Se de alguma maneira Globo Rural se modernizou, não permaneceu parado no tempo, por outro lado, não se pode dizer que o programa se atualizou frente a certas demandas fortes da agenda coletiva. Explico: a discussão sobre a produção agropecuária continua, ao longo de todos esses anos, direcionada essencialmente ao pequeno produtor, e há pouco espaço para o debate mais complexo de impacto ambiental, desmatamento, os problemas causados pelo gado, etc. Seria injusto, talvez, apontar isso como um defeito do programa, uma vez que o seu público-alvo está sendo contemplado; ainda assim, um argumento possível é que essa reflexão ambiental precisa ser feita por todos, mesmo para aqueles que dependem da manutenção destas práticas rurais já bastante antigas.
Diz respeito ao jornalismo tarefas menos urgentes, mas igualmente relevantes, como a de assentar a nossa memória coletiva, prestando homenagem aos que nos trouxeram até aqui.
Mas gostaria, novamente, de atentar aqui ao tipo de jornalismo que também está, bem no fundo, sendo feito pelo Globo Rural – que, de certa forma, está na contramão do ritmo do jornalismo de hoje, marcado pela urgência, pelo furo, pela ansiedade. Acredito que em alguma medida que são as características deste jornalismo que fazem o programa ser tão atraente mesmo àqueles que em suas rotinas mantêm nenhuma relação direta com o campo.
Para entendermos qual a configuração do jornalismo do Globo Rural, precisamos fazer uma breve reflexão sobre as funções deste ofício. Ao jornalismo, cabe a responsabilidade de informar, ou seja, trazer informações relevantes a uma grande camada da população, tirando-a da obscuridade e ofertando a luz do conhecimento imediato. Mas não apenas isso: ao jornalismo também diz respeito outras tarefas menos urgentes, mas igualmente relevantes, como a de assentar a nossa memória coletiva, prestando homenagem aos que nos trouxeram até aqui. Em outras palavras, o jornalismo também serve para nos fazer sentir em casa.
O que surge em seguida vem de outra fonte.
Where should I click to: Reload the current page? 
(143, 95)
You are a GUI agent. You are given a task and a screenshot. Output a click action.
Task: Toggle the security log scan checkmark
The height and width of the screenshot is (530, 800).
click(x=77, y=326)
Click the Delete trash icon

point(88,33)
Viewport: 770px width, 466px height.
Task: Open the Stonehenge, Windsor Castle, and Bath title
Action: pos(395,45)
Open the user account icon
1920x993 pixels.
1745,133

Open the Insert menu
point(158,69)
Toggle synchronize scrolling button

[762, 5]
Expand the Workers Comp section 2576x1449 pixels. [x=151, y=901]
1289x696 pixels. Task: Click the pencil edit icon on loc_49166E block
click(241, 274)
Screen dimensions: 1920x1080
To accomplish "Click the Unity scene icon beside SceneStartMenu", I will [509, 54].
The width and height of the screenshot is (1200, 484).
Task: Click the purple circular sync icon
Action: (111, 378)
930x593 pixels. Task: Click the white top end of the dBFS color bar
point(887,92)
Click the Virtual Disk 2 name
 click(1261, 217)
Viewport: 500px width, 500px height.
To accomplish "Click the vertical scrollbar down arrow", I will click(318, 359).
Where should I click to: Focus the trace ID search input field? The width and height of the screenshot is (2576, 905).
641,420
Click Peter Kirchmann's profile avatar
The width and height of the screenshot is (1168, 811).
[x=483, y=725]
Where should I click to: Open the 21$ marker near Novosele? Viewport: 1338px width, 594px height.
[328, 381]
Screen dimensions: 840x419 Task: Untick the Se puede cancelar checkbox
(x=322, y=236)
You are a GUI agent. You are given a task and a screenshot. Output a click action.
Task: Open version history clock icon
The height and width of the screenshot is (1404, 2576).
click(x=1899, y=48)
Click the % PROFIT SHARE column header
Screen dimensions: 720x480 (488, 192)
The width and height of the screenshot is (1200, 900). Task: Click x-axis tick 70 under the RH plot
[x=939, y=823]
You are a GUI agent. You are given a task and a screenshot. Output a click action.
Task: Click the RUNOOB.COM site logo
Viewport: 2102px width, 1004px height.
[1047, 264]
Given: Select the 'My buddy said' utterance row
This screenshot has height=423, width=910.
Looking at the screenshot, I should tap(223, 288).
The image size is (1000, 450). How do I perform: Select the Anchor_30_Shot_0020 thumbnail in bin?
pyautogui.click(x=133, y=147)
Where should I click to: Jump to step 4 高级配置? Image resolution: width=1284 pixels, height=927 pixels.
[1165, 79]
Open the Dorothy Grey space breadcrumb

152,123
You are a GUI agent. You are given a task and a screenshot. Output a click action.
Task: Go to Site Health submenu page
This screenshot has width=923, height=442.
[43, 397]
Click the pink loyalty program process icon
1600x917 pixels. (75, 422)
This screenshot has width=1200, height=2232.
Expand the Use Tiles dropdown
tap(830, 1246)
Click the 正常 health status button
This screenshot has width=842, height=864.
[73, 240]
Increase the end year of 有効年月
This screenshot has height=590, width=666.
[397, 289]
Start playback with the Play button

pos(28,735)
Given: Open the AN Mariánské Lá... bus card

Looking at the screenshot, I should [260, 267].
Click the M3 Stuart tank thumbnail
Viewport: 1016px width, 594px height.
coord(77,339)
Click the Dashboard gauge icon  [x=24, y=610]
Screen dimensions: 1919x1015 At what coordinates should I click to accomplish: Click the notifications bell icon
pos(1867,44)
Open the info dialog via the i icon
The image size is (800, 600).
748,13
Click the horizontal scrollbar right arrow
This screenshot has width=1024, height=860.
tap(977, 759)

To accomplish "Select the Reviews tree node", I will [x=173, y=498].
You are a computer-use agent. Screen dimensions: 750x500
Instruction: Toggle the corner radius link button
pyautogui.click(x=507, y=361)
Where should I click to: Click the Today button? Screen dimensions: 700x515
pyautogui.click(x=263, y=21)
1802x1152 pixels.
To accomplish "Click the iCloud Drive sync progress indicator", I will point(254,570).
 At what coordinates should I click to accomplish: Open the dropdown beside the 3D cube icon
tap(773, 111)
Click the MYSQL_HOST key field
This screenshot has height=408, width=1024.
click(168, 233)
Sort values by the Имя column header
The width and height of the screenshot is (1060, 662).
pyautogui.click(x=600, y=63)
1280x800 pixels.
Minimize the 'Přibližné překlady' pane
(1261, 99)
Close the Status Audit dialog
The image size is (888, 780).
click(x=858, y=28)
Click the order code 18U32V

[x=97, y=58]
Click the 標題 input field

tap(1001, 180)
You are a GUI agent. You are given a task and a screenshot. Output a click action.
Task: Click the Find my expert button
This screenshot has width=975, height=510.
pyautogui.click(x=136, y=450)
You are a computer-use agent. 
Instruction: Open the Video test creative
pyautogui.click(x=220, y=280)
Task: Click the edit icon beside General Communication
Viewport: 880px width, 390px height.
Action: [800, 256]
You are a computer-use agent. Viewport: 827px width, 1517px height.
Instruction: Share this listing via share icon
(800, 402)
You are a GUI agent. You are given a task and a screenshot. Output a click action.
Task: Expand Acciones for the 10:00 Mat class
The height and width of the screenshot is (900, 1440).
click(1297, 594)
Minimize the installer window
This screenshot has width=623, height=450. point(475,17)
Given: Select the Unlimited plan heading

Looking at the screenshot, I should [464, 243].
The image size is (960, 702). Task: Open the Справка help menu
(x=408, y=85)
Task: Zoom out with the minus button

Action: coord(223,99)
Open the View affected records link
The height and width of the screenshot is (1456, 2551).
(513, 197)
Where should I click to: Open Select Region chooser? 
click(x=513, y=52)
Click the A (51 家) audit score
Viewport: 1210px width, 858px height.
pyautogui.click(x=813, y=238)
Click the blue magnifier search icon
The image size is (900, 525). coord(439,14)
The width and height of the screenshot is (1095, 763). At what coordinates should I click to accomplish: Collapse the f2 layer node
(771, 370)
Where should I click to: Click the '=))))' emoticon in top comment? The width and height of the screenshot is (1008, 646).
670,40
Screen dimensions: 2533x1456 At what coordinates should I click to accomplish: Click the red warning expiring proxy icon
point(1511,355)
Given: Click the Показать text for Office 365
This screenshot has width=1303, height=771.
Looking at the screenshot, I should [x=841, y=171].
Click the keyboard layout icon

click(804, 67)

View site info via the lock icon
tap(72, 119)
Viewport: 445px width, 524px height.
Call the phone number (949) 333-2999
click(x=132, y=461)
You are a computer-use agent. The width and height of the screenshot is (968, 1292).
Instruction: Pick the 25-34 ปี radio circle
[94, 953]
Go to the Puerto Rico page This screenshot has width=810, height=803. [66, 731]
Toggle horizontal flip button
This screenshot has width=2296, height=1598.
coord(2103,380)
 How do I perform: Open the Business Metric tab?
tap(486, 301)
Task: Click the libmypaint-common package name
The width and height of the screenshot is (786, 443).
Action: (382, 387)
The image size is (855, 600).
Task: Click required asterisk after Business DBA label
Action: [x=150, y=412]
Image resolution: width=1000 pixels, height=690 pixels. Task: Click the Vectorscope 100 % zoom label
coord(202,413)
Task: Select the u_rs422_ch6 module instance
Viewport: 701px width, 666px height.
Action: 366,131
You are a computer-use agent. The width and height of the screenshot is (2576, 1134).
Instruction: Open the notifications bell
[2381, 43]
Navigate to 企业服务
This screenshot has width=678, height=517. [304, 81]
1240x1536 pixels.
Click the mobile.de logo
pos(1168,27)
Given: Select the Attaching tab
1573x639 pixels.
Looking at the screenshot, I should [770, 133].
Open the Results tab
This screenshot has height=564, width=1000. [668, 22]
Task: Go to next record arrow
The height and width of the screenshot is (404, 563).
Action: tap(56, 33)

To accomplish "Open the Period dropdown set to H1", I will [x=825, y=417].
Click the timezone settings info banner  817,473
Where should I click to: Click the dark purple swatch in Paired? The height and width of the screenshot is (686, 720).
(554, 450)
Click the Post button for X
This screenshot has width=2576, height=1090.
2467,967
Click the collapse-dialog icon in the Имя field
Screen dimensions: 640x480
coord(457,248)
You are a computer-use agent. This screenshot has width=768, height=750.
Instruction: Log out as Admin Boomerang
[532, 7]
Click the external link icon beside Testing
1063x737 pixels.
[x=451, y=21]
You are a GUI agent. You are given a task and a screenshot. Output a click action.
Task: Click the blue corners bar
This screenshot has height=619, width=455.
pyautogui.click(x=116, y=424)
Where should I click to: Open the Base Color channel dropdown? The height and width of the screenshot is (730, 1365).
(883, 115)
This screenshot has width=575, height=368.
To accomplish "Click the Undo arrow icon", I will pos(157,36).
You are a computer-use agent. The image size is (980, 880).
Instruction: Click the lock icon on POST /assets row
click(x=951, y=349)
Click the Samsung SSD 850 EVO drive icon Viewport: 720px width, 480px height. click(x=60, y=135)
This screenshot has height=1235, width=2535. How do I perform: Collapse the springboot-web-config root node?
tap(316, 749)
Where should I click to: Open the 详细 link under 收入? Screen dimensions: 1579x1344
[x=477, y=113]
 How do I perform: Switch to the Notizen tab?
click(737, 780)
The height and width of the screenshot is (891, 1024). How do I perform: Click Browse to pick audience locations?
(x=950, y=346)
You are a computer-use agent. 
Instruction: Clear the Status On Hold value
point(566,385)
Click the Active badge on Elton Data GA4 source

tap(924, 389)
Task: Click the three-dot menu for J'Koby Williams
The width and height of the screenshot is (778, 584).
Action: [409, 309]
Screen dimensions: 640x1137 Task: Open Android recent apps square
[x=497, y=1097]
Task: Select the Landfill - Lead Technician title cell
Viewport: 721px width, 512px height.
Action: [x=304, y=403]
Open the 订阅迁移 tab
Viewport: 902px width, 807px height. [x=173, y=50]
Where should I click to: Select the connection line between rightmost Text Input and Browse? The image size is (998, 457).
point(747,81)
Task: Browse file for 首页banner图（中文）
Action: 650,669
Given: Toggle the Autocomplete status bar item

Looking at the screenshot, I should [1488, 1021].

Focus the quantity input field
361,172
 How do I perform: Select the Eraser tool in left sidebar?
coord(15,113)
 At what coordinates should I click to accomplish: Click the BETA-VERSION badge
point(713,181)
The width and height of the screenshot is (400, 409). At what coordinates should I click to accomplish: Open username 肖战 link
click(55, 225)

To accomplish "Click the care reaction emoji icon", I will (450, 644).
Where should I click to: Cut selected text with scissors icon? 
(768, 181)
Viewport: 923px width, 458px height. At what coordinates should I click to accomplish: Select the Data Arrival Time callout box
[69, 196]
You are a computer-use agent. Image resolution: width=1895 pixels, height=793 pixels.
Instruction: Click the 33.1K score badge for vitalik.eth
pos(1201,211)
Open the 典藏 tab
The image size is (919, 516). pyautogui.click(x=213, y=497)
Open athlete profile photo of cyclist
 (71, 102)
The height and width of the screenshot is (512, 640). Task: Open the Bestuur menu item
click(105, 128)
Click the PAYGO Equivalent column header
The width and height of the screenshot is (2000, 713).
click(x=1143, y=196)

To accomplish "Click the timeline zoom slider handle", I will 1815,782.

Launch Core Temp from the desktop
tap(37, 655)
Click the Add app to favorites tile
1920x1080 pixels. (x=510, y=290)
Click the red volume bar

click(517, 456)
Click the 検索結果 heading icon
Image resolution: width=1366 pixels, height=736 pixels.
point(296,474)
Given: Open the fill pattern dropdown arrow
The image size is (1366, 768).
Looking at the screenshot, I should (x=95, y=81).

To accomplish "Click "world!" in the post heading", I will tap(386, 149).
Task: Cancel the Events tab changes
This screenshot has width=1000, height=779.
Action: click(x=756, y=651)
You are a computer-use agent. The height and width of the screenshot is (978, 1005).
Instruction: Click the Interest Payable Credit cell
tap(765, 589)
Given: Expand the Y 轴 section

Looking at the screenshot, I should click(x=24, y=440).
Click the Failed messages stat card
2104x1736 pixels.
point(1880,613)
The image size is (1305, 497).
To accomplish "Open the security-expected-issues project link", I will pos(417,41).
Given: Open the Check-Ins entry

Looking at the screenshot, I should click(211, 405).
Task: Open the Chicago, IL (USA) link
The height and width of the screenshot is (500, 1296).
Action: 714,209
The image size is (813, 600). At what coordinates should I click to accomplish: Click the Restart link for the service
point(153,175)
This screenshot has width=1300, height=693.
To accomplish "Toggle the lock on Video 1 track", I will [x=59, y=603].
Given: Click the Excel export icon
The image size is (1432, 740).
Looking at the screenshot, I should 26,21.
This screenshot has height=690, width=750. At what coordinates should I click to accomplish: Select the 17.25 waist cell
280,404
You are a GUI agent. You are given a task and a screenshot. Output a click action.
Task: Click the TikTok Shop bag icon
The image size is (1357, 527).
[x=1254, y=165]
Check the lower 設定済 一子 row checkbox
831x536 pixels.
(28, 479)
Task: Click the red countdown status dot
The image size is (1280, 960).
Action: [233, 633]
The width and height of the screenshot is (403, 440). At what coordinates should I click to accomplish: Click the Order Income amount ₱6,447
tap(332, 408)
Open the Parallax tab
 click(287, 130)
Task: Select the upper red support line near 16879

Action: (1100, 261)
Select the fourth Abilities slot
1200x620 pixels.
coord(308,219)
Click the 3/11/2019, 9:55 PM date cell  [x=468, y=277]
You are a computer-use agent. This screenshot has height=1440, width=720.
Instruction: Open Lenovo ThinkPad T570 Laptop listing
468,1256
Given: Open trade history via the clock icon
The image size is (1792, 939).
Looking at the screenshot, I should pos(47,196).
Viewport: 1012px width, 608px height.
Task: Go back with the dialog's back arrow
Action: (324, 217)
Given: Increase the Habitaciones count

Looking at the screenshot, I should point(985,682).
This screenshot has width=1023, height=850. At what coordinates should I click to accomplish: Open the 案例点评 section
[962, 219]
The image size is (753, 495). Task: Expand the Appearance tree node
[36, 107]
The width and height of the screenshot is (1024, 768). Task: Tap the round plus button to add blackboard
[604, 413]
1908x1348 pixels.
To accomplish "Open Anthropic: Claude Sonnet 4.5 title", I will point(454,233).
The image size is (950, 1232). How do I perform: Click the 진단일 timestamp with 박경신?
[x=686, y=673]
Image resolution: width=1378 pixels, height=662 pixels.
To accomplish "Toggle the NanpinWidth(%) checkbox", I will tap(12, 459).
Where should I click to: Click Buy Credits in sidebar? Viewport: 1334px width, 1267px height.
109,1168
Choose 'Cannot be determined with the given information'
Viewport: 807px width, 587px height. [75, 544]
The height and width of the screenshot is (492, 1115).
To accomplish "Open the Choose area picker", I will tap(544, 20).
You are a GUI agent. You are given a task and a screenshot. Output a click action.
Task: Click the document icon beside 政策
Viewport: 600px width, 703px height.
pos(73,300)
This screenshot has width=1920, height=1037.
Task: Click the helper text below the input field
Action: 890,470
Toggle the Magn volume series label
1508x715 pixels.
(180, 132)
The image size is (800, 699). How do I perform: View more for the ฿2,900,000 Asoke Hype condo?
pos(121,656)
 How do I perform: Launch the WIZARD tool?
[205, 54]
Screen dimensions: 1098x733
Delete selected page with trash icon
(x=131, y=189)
Para ilustrar isto, menciono as reportagens do principal repórter do Globo Rural, José Hamilton Ribeiro, um dos mais importantes e premiados jornalistas do Brasil. Há mais de trinta anos, ele é o rosto mais conhecido do Globo Rural. Zé Hamilton – como costuma ser carinhosamente chamado – empresta seu talento de grande contador de histórias para levar ao público não só informações úteis, mas a própria alma do homem rural.
Vejamos, por exemplo, uma reportagem (que tem nada menos que 20 minutos), veiculada recentemente, que é uma grande homenagem às irmãs Galvão, as cantoras que celebram 70 anos de carreira na música caipira. A matéria faz um verdadeiro resgate na memória da música popular – área na qual Zé Hamilton é expert – e celebra, por consequência, todos os artistas que assentaram as raízes para que a música sertaneja chegasse até aqui.
Mas como isso se dá é a real sacada da narrativa. José Hamilton (incansável nos seus 81 anos, sendo um dos mais longevos repórteres brasileiros) visita inúmeras fontes, dentre especialistas em música caipira e fãs e músicos que testemunharam a carreira das irmãs. Quase todos os entrevistados são idosos, fortalecendo a sensação de registro histórico daquilo que vemos. O texto do repórter, como sempre, é construído com esmero.
A singeleza da abordagem do repórter a tantas fontes é ainda um momento central: Zé Hamilton bate palmas na porta dos entrevistados para chamá-los, e junto com a sua equipe, aparece almoçando e tomando café na casa simples das estrelas, as Galvão. A genuína curiosidade do experiente repórter é, por fim, uma lição para todos os jovens jornalistas, hoje tão atrelados ao cumprimento de metas pela lei do menor esforço (por exemplo, achando que consultar a internet é suficiente e que o encontro presencial com as fontes não é tão importante).
Por fim, todas as reportagens do programa deixam subentendida uma pequena lição: jornalismo não é apenas hard news, um delivery de informações, a solução imediata de problemas. Serve também para nos lembrar de onde viemos – o que, sem dúvida, é uma função nobre, necessária e por vezes esquecida pelos nossos veículos de comunicação. E está aí a trilha do Globo Rural, com esse “gosto” de casa da vó, a nos lembrar disso a cada domingo.